I made a DIY benchmark to measure the effect of switching from Task<T>
to ValueTask<T>
, regarding performance and allocations. As starting point I used the method below:
async Task<object> TaskOne()
{
await Task.Yield();
return new object();
}
I invoked and awaited this method continuously in a tight loop for one second, and then measured how many loops happened, and how many bytes were allocated in total. Then I did the same with a variant having ValueTask<object>
as result, and finally I omitted the await Task.Yield();
line from both variants, to see how a synchronous completion would affect the measurements.
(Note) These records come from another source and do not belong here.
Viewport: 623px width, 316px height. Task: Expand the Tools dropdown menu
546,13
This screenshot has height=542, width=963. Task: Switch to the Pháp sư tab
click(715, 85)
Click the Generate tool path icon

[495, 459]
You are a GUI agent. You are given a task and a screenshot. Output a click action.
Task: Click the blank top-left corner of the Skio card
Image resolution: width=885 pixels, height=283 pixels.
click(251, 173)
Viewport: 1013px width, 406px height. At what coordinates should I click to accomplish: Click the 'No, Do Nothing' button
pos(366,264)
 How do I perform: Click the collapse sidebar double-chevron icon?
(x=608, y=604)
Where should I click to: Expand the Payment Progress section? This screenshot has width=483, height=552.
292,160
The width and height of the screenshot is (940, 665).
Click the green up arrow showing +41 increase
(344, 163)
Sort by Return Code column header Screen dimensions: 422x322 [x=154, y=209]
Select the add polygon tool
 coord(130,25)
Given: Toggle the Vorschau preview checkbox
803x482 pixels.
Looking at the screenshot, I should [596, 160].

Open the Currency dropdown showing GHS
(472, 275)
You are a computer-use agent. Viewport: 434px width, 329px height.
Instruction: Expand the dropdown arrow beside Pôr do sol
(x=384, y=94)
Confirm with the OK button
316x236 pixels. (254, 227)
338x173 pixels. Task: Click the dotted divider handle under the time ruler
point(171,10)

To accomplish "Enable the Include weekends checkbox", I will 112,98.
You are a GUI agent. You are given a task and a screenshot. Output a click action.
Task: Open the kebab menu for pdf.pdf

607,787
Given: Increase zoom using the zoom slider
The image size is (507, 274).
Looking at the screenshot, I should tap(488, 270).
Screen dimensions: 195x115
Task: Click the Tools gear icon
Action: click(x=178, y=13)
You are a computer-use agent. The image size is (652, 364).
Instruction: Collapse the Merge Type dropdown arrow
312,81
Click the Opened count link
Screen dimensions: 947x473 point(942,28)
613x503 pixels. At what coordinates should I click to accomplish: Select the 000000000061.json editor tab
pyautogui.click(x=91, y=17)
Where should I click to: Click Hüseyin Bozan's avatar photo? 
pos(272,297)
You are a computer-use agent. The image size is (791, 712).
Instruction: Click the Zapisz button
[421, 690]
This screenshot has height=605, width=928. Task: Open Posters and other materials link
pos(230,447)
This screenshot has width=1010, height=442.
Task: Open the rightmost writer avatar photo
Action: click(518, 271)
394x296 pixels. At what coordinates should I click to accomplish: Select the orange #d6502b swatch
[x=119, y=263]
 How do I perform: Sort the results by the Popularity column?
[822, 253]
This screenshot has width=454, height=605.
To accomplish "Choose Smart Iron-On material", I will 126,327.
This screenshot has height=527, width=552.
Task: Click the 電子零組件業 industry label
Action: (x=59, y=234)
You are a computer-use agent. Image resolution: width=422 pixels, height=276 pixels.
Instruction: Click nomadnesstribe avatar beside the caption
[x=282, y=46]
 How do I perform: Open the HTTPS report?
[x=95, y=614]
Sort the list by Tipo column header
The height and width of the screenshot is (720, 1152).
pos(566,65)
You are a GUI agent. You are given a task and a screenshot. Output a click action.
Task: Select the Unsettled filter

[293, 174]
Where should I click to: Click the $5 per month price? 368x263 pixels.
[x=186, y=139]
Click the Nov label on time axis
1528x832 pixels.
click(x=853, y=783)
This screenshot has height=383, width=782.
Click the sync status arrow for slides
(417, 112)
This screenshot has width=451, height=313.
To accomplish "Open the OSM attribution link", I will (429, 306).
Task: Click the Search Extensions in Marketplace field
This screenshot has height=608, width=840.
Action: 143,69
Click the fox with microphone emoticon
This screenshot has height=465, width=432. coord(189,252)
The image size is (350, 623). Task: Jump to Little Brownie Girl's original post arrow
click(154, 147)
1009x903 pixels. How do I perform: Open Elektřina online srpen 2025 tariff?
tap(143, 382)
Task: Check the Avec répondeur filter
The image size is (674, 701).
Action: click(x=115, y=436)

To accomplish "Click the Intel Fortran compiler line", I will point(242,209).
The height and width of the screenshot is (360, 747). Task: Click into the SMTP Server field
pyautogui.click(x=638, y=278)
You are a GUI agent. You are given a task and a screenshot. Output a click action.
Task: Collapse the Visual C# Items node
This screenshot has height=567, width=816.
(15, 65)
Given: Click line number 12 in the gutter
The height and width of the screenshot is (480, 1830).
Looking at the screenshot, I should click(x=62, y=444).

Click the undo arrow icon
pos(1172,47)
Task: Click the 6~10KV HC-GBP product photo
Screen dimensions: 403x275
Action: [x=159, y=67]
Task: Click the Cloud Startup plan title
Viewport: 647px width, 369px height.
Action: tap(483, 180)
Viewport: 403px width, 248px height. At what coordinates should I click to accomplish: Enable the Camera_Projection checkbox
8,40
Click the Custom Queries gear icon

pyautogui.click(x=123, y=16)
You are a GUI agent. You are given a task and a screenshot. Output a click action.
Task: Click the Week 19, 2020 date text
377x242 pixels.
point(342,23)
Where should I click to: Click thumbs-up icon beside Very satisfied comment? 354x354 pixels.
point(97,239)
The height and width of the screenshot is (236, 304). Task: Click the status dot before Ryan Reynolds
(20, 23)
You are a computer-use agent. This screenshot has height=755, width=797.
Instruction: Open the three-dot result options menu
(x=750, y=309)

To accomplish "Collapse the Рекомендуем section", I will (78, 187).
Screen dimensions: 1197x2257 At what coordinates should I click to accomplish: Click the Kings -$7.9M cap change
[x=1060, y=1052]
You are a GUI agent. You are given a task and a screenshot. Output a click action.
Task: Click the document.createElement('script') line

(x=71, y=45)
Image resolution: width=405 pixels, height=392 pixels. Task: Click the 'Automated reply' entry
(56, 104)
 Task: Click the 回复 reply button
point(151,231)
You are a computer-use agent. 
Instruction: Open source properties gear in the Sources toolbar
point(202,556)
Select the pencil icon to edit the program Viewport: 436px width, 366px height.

Here is the complete benchmark:
using System;
using System.Threading;
using System.Threading.Tasks;
public static class Program
{
static async Task Main()
{
await TestAsync("Using Task<object>", true, TaskLoop);
await TestAsync("Using ValueTask<object>", true, ValueTaskLoop);
await TestAsync("Using Task<object>", false, TaskLoop);
await TestAsync("Using ValueTask<object>", false, ValueTaskLoop);
}
static async Task TestAsync(string title, bool asynchronous,
Func<bool, CancellationToken, Task<int>> loop)
{
GC.Collect();
long mem0 = GC.GetTotalAllocatedBytes(true);
var cts = new CancellationTokenSource(1000);
int count = await loop(asynchronous, cts.Token);
long mem1 = GC.GetTotalAllocatedBytes(true);
Console.WriteLine($"{title} - " +
(asynchronous ? "Asynchronous" : "Synchronous") + " completion");
Console.WriteLine($"- Loops: {count:#,0}");
Console.WriteLine($"- Allocations: {mem1 - mem0:#,0} bytes");
double perLoop = (mem1 - mem0) / (double)count;
Console.WriteLine($"- Allocations per loop: {perLoop:#,0} bytes");
Console.WriteLine();
}
static async Task<object> TaskOne(bool asynchronous)
{
if (asynchronous) await Task.Yield();
return new object();
}
static async ValueTask<object> ValueTaskOne(bool asynchronous)
{
if (asynchronous) await Task.Yield();
return new object();
}
static async Task<int> TaskLoop(bool asynchronous, CancellationToken token)
{
int count = 0;
while (!token.IsCancellationRequested)
{
var result = await TaskOne(asynchronous);
count++;
if (result == null) break; // Make sure that the result is not optimized out
}
return count;
}
static async Task<int> ValueTaskLoop(bool asynchronous, CancellationToken token)
{
int count = 0;
while (!token.IsCancellationRequested)
{
var result = await ValueTaskOne(asynchronous);
count++;
if (result == null) break; // Make sure that the result is not optimized out
}
return count;
}
}
Try it on Fiddle.
I got these results on my PC (.NET 5, C# 9, Release build, no debugger attached):
Using Task<object> - Asynchronous completion
- Loops: 448,628
- Allocations: 61,034,784 bytes
- Allocations per loop: 136 bytes
Using ValueTask<object> - Asynchronous completion
- Loops: 416,055
- Allocations: 59,919,520 bytes
- Allocations per loop: 144 bytes
Using Task<object> - Synchronous completion
- Loops: 8,450,945
- Allocations: 811,290,792 bytes
- Allocations per loop: 96 bytes
Using ValueTask<object> - Synchronous completion
- Loops: 8,806,701
- Allocations: 211,360,896 bytes
- Allocations per loop: 24 bytes
The results I got on the Fiddle server were a bit different. It is probably running on Debug build:
Using Task<object> - Asynchronous completion
- Loops: 667,918
- Allocations: 106,889,024 bytes
- Allocations per loop: 160 bytes
Using ValueTask<object> - Asynchronous completion
- Loops: 637,380
- Allocations: 107,084,176 bytes
- Allocations per loop: 168 bytes
Using Task<object> - Synchronous completion
- Loops: 10,128,652
- Allocations: 1,377,497,176 bytes
- Allocations per loop: 136 bytes
Using ValueTask<object> - Synchronous completion
- Loops: 9,850,096
- Allocations: 709,207,232 bytes
- Allocations per loop: 72 bytes
My conclusion is that switching from Task<T>
to ValueTask<T>
is quite advantageous when most of the invocations return completed tasks, and it is slightly disadvantageous if all of the invocations return incomplete tasks. For your specific use case (protecting the initialization of cached values) I think that it is worth making the switch, but don't expect massive performance gains from this. There are probably better ways to improve your caching mechanism, that offer not only better performance, but also less contention under heavy usage.